Es war heiß in dem Büro, aber Dart trank trotzdem einen großen Schluck; er verbrannte sich dabei fast die Zunge und räusperte sich. »Nicht dass wir uns missverstehen, Agent Millard«, fuhr er fort. »Ich halte Sie nicht für voll verantwortlich. Wie Sie ja bereits andeuteten, leiten Sie die Operationen in New Mexico noch nicht lange. Aber von nun an mache ich Sie für alles verantwortlich, was geschieht.«
»Ja, Sir.«
»Morgen ist N-Day.
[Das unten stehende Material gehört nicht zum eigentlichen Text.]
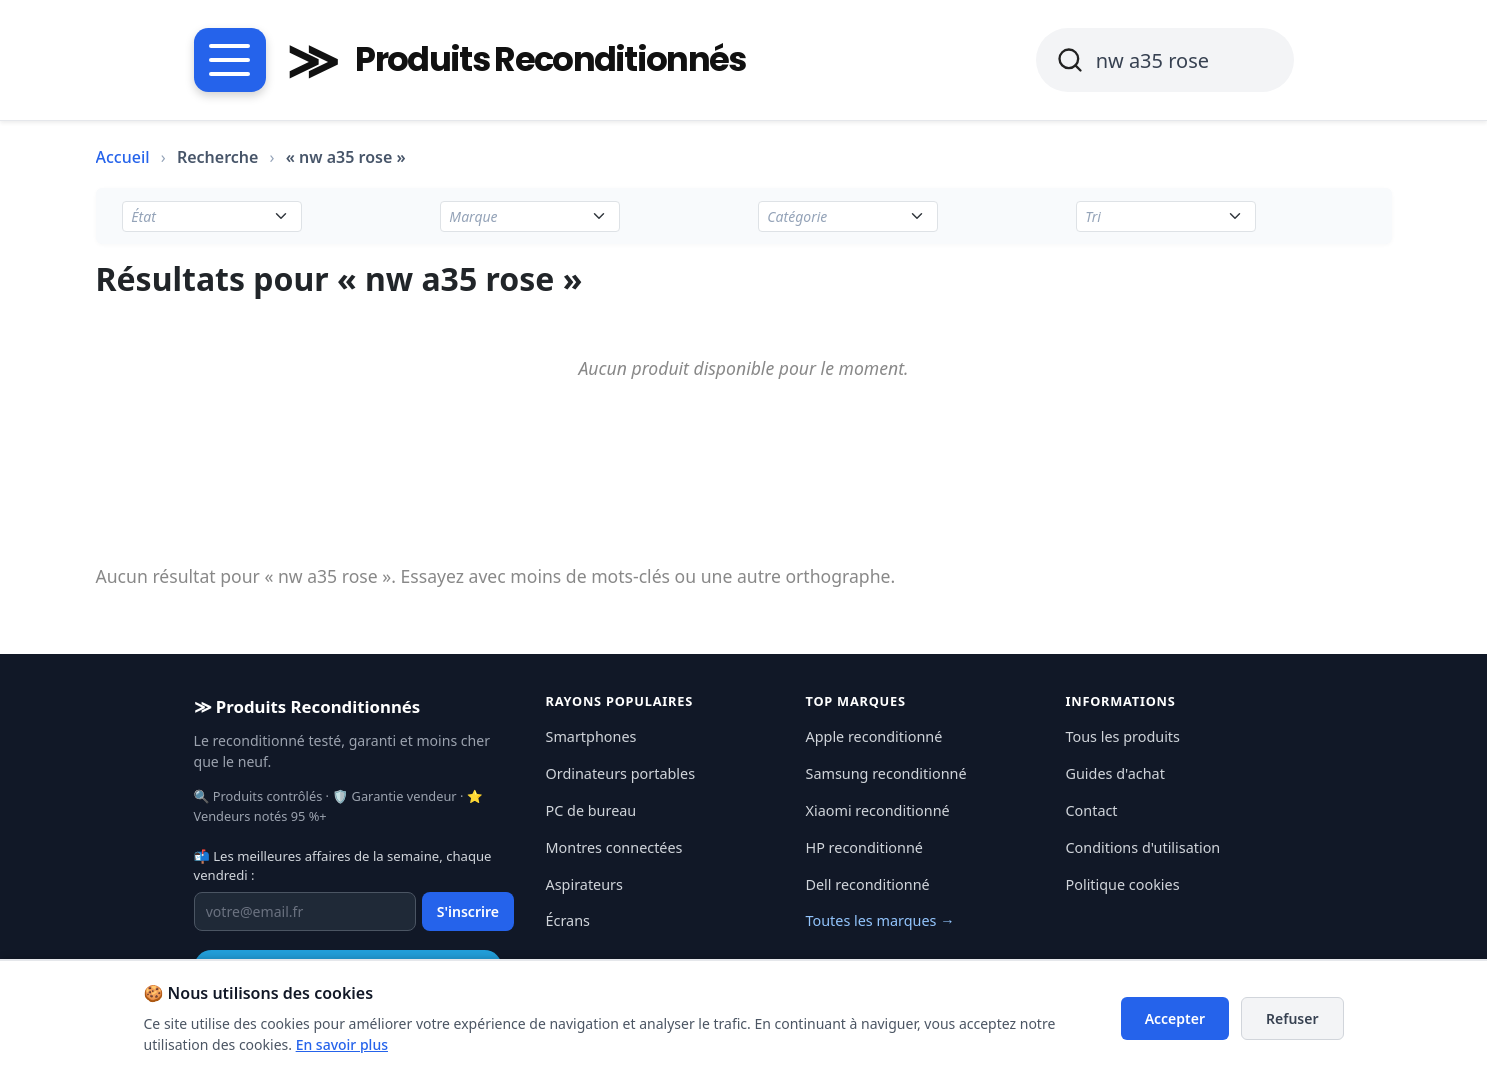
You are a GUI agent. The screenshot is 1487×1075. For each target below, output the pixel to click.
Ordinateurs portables (621, 773)
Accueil (123, 157)
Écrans (568, 920)
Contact (1092, 810)
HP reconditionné (864, 847)
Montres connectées (614, 847)
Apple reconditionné (874, 736)
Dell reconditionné (868, 884)
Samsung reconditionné (886, 773)
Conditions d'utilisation (1143, 847)
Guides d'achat (1115, 773)
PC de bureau (591, 810)
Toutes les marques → (880, 920)
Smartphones (591, 736)
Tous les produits (1123, 736)
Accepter (1175, 1018)
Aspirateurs (584, 884)
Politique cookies (1123, 884)
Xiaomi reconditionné (878, 810)
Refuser (1292, 1018)
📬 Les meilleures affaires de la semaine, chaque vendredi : (343, 866)
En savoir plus (342, 1044)
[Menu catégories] (230, 60)
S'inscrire (468, 911)
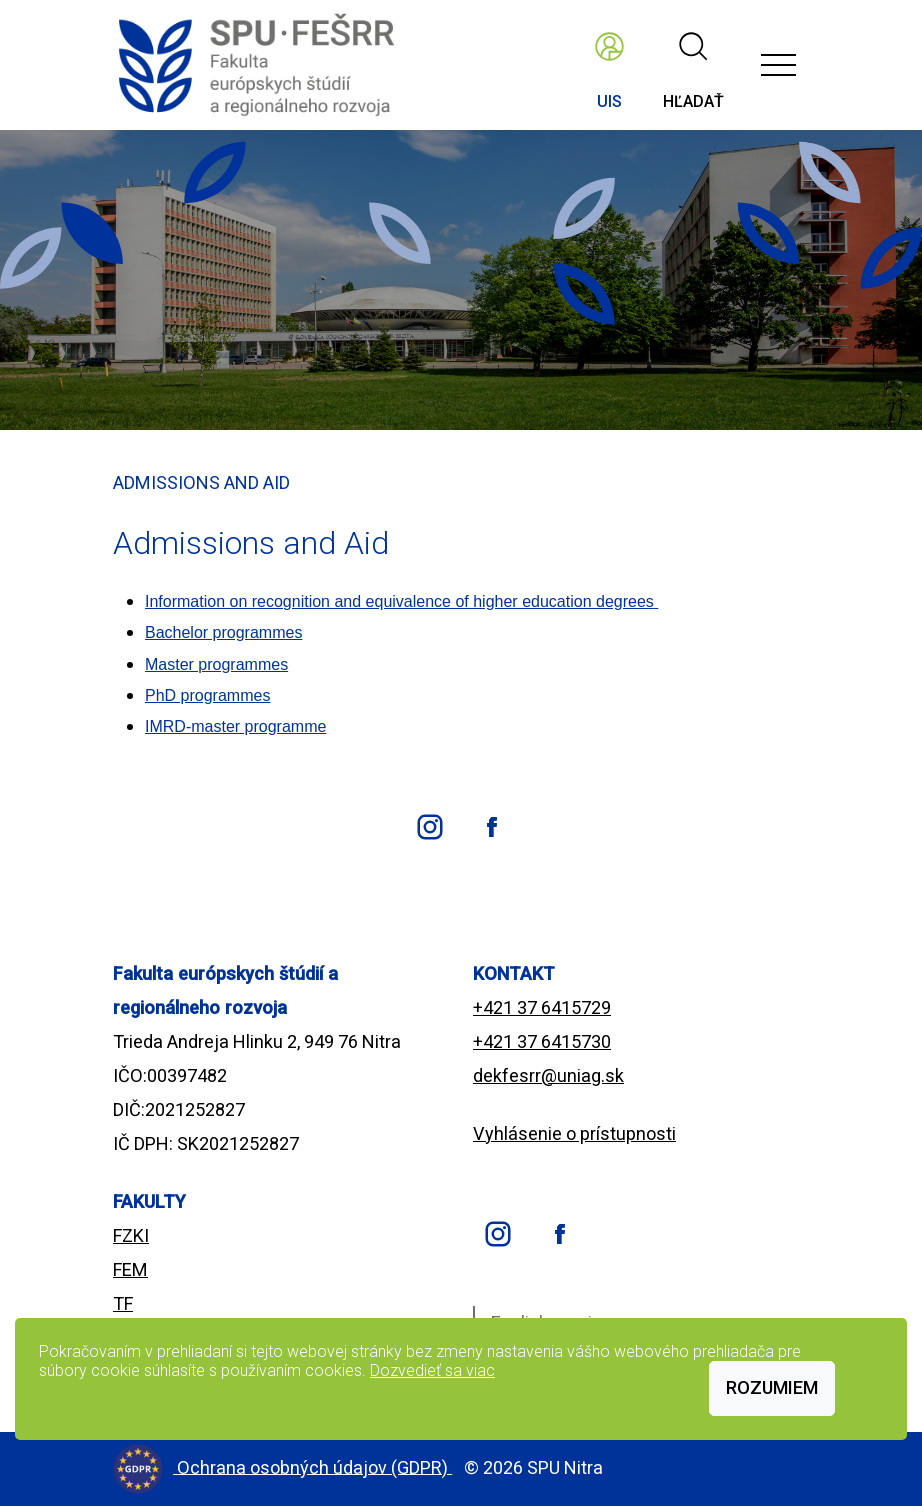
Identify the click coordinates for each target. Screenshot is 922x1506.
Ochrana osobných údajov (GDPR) (314, 1466)
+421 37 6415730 (542, 1041)
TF (123, 1303)
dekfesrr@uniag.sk (548, 1075)
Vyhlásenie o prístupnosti (574, 1133)
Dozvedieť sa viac (432, 1370)
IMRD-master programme (235, 726)
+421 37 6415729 (542, 1007)
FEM (130, 1269)
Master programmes (216, 664)
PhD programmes (207, 695)
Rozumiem (772, 1387)
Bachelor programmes (223, 632)
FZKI (131, 1235)
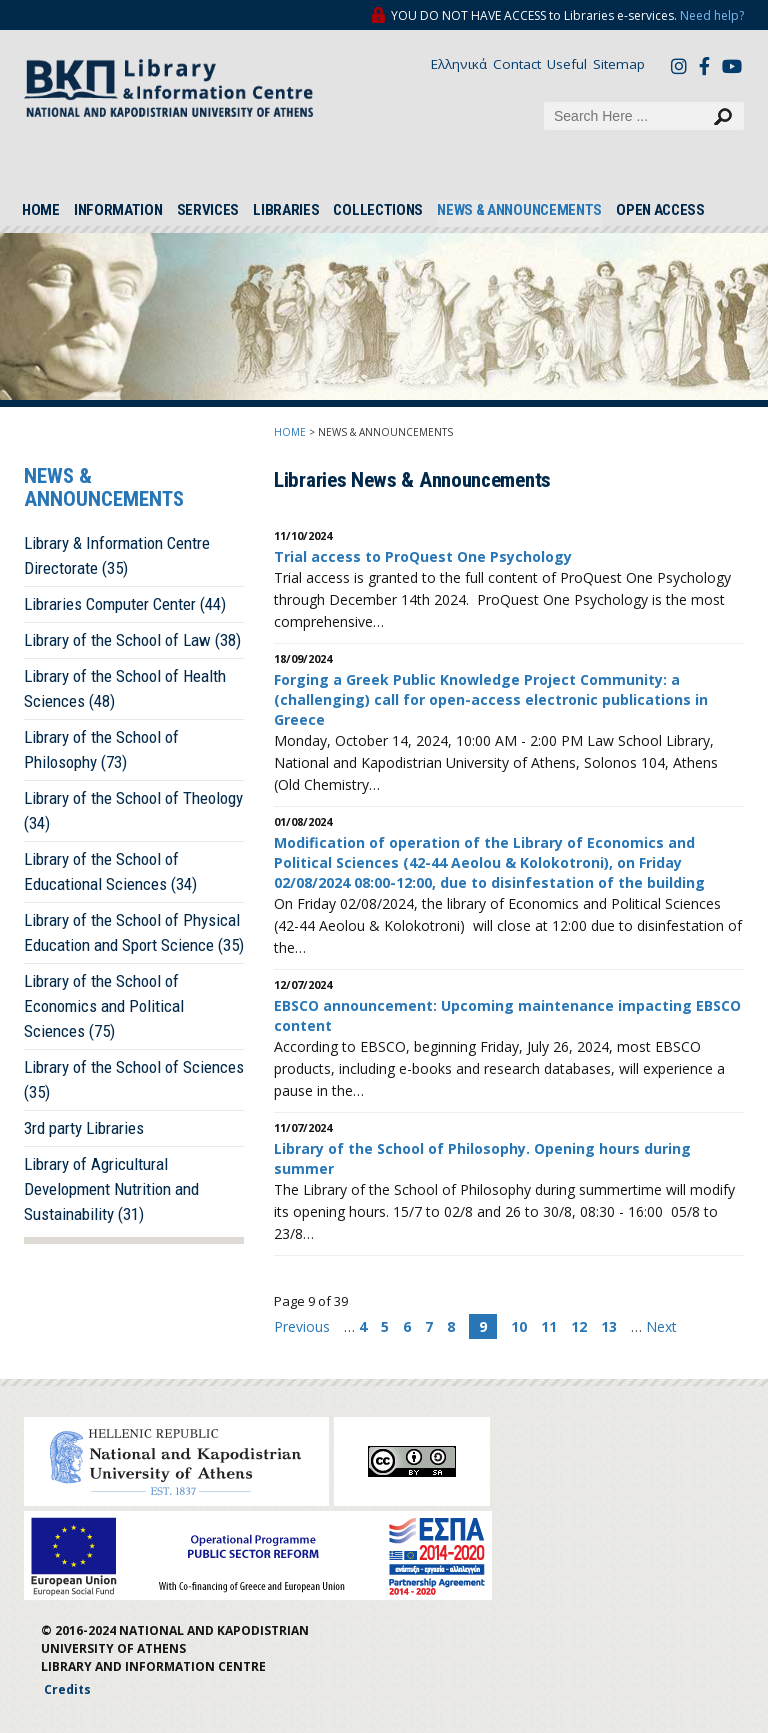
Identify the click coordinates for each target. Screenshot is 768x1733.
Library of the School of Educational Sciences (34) (110, 871)
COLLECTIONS (378, 210)
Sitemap (619, 64)
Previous (304, 1326)
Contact (517, 64)
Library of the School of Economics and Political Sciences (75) (104, 1006)
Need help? (712, 15)
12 (579, 1326)
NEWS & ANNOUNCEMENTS (519, 210)
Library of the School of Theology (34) (133, 810)
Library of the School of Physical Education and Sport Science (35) (134, 932)
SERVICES (208, 210)
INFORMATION (118, 210)
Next (661, 1326)
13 (609, 1326)
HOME (41, 210)
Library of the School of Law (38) (132, 640)
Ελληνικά (459, 64)
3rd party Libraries (84, 1128)
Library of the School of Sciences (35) (134, 1079)
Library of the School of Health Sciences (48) (125, 688)
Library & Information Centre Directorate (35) (117, 555)
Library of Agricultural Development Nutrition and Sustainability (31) (111, 1189)
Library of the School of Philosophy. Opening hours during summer (482, 1158)
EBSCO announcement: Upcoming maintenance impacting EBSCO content (507, 1015)
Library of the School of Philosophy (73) (101, 749)
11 (549, 1326)
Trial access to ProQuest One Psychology (423, 556)
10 (519, 1326)
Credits (67, 1689)
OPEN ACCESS (660, 210)
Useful (567, 64)
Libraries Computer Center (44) (125, 604)
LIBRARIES (286, 210)
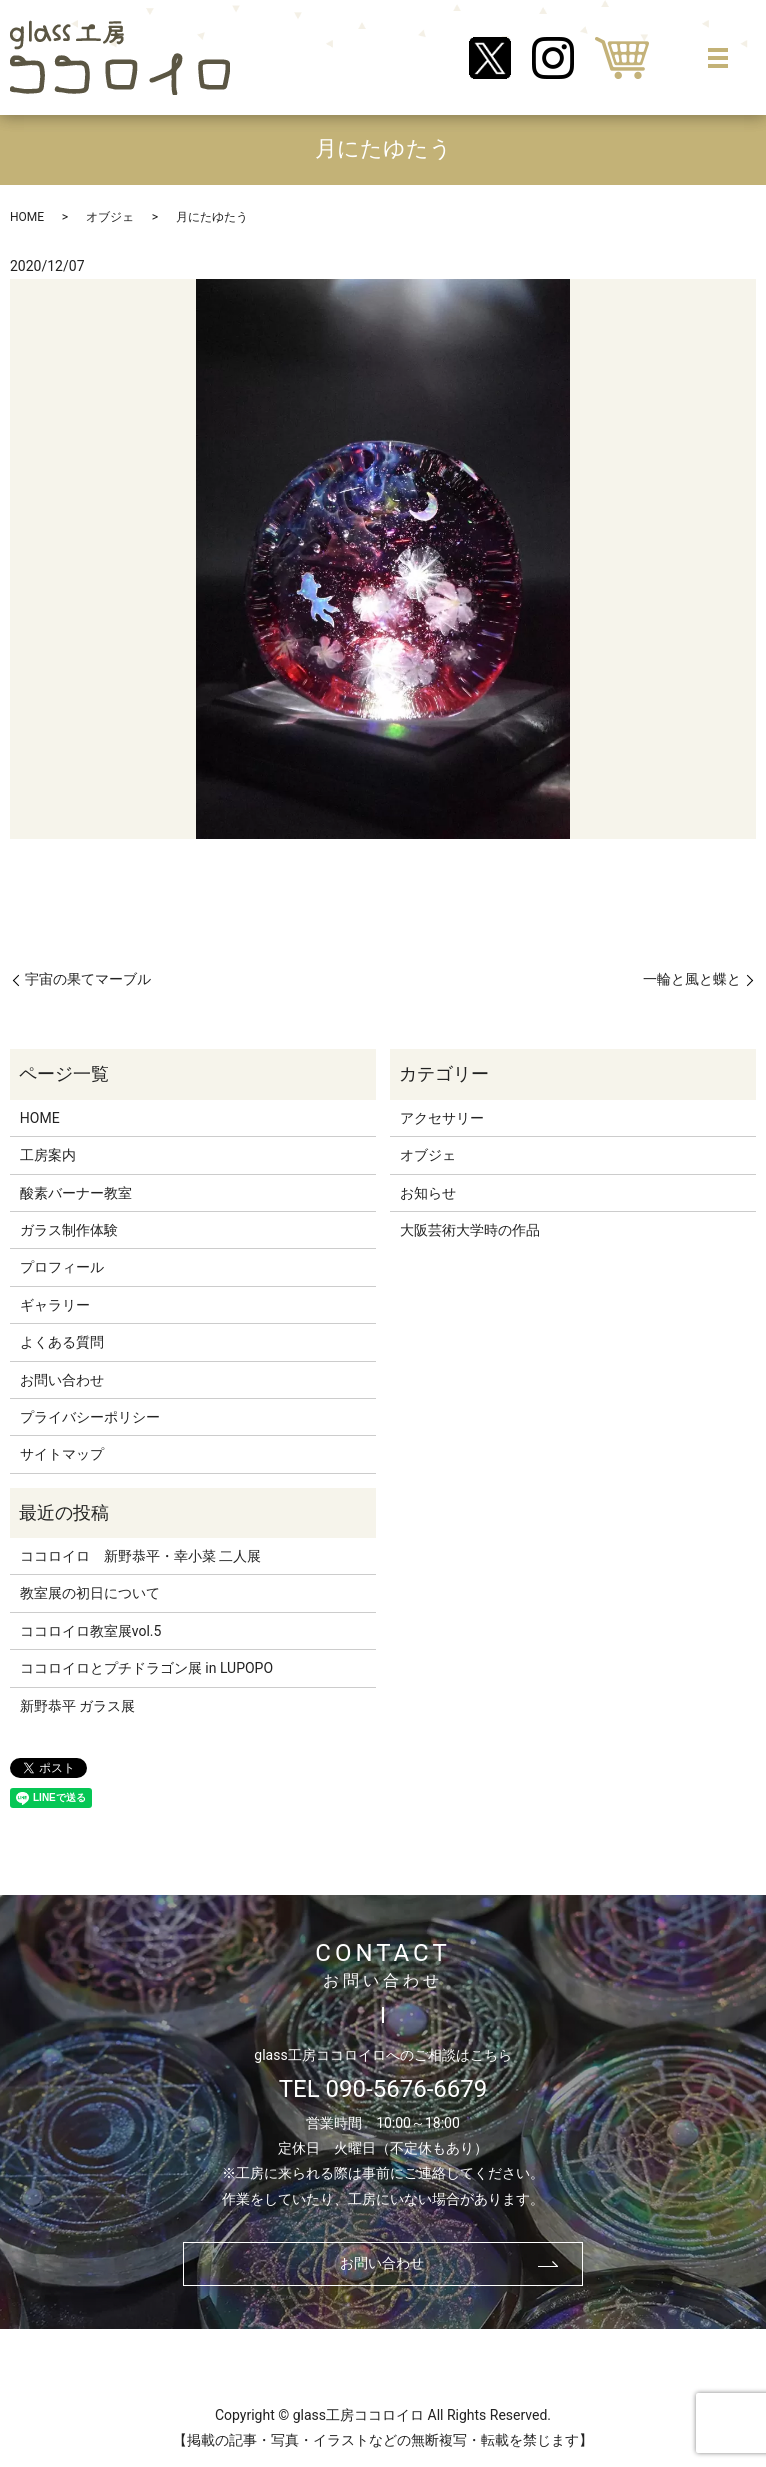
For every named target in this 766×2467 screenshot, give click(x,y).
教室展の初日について (90, 1593)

Jede Stunde, jede Minute, die der Terrorist Gideon Crew weiter auf freiem Fuß ist, erhöht die Bedrohung für uns alle. Ich habe große Zweifel, dass er im Rio Grande ertrunken ist. Er steckt noch immer irgendwo in den Bergen. Ich will, dass sie durchkämmt werden. Von einem Ende zum anderen.«
»Die Suche läuft bereits, Sir, und unsere Leute geben ihr Bestes. Aber das fragliche Gebiet umfasst mehr als fünfzehntausend Quadratkilometer Wildnis und ist darüber hinaus extrem unzugänglich und zerklüftet.«
»Gideon Crew ist auf sich allein gestellt, er hat weder Wasser noch Lebensmittel dabei. Sie verfügen über eine Hundertschaft und eine Hightech-Ausrüstung im Wert von Millionen Dollar. Ich bin nicht an Entschuldigungen interessiert, sondern an Ergebnissen.«
»Ja, Sir. Wir geben alle unser Bestes. Zusätzlich zu den Hunden und den Suchteams am Boden haben wir ein großes Arsenal an Fernerkundungs- und Überwachungsgerät stationiert. Hubschrauber mit Infrarot und Muster-Erkennungs-Computersystemen. Predator-Drohnen, ausgerüstet mit dem neuesten synthetischen Apertur-Radar, das auch Blattwerk durchdringt. Aber auch wenn das nicht gefallen mag, ich muss berichten, dass wir nichts gefunden haben und dass wirklich alles darauf hindeutet, dass Crew und die Frau in dem Fluss ertrunken sind.«
»Haben Sie die Leichen gefunden, Agent Millard?«
»Nein, Sir.«
»Bis Sie das nicht getan haben, möchte ich kein einziges Wort mehr davon hören, dass Crew ertrunken ist.«
»Ja, Sir.«
Dart trank noch einen Schluck Kaffee. »Also, es gibt da noch ein Problem, über das ich mit Ihnen sprechen möchte. Agent Fordyce. Der Mann hat seine Inkompetenz bewiesen, seine Unfähigkeit, Befehle zu befolgen, sowie eine Neigung, auf eigene Faust zu handeln. Mir ist zu Ohren gekommen, dass er ohne Absprache den Sicherheitschef von Los Alamos befragt hat, und zwar ohne jede Befugnis und ohne erforderlichen Partner. Er hat die Befragung nicht mal aufgezeichnet. Wissen Sie, was das bedeutet?«
»Ich glaube schon, Sir.«
»Es bedeutet, dass, was immer er erfahren hat, vor Gericht nutzlos und zu Ermittlungszwecken nicht zu gebrauchen ist. Sollte Novak in irgendeiner Weise damit zu tun haben, sind unsere Chancen, ihn strafrechtlich zu verfolgen, praktisch gleich null.«
»Ich habe Fordyce bereits aus dem aktiven Felddienst entfernt und ihn in die Abteilung R und A versetzt.«
»Ich möchte, dass er suspendiert und aus dieser Ermittlung komplett abgezogen wird. Für mich steht fest, dass der Mann so etwas wie einen Zusammenbruch erlitten hat.«
»Ja, Sir.«
»Ich möchte, dass Sie das in einer Weise erledigen, dass die Innenrevision des FBI sich nicht aufregt. Wir haben sowieso schon genug Scherereien mit dem Federal Bureau. Setzen Sie ihn frei, bezahlt natürlich. Nennen Sie es Urlaub, ohne genaues Rückkehrdatum.«
»Wie Sie wollen, Sir.«
»Finden Sie Crew. Und die Frau. Und um Gottes willen, bringen Sie sie mir lebendig.« Dart legte auf, trank noch einen Schluck Kaffee und starrte wieder aus dem nachtdunklen Fenster.